The Griffin performs pretty well for the price. It seems to do better in the vapor production department than the flavor department but don’t get me wrong, the flavor is pretty good. It’s not going to beat many RDAs on flavor but it does put out some of the best flavor I’ve had from a standard RTA; it’s certainly better than a Kanger Subtank. The flavor is a bit better with some sort of twisted wire in it though. I was able to vape an entire tank of 95VG juice without a single dry hit which shows how well this thing can wick.
When I first built it, I was really enjoying it. The flavor was fantastic for an RTA, something I have never really experienced before. This atomizer showed me what a solid RTA can do and it opened up my eyes to a world I never cared too much about. Then I got the Avocado and all of sudden this atomizer wasn’t so great anymore; the flavor I got from the Avocado blows this out of the water. So at one point, I was really loving this tank; fortunately for Geek Vape, they really outdid themselves with the Avocado.

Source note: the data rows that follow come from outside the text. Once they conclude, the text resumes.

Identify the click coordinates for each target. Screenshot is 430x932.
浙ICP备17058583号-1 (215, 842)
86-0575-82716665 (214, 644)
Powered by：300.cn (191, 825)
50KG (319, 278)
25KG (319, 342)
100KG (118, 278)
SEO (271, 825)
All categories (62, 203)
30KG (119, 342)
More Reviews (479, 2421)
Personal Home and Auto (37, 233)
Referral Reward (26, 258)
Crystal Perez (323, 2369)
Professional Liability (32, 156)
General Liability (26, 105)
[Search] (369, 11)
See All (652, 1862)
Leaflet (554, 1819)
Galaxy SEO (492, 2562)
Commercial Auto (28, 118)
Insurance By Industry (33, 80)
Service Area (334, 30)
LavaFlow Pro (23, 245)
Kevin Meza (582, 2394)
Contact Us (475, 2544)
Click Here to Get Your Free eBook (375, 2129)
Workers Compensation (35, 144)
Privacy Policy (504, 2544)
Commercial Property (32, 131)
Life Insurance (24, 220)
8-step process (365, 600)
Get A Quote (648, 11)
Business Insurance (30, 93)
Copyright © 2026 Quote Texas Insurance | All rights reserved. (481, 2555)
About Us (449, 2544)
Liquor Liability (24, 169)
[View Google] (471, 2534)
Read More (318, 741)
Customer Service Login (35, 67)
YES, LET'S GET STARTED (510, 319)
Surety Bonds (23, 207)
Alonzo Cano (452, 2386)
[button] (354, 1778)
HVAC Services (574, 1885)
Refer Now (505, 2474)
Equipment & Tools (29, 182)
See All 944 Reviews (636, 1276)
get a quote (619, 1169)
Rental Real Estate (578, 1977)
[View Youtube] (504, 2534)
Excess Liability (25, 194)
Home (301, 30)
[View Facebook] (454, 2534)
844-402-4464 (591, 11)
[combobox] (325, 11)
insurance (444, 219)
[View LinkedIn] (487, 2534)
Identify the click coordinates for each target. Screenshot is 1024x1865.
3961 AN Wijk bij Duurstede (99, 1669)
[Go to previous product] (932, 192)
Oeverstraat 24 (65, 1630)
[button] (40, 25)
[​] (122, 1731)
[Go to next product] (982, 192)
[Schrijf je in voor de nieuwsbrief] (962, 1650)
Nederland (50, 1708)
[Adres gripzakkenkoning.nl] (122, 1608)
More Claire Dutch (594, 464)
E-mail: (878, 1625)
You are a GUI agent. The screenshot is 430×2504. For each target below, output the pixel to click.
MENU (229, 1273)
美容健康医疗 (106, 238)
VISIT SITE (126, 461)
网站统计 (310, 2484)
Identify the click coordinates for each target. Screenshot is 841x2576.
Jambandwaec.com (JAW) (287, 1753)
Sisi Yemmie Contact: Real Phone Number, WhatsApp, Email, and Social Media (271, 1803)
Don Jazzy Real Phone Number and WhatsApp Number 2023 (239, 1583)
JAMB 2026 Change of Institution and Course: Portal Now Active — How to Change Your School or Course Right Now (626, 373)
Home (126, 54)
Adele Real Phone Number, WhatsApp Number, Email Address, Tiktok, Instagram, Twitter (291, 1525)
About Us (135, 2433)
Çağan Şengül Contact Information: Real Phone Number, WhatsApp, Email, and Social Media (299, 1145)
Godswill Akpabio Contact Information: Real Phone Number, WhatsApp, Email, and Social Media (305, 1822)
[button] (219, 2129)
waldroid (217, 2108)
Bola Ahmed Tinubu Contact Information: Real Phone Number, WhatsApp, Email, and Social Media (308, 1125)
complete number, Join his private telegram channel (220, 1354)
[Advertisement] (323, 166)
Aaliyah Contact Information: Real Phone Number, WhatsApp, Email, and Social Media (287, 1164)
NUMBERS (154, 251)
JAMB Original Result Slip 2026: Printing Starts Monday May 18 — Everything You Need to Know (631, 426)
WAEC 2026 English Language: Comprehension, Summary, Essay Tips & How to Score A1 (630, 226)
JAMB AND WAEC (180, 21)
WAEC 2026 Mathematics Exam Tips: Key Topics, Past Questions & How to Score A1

Overall, the Griffin is a great RTA that is easily worth the money. However, if you’re looking for great flavor or build versatility in the same price range, I would recommend the Avocado over the Griffin. The Griffin is the better choice if you’re looking for convenience due to the top fill port, leak resistance and the larger tank capacity.
Nice review. Seems that some companies may feel 1 or 2 bad negatives, can be overlooked easily.
Thanks Nathan, I’m glad you enjoyed the review!
yours didnt come with the rubber thing to make it single coil? weird
No it didn’t, this is the original Griffin. I believe it’s the only version that doesn’t come with the chamber reducer for single coils.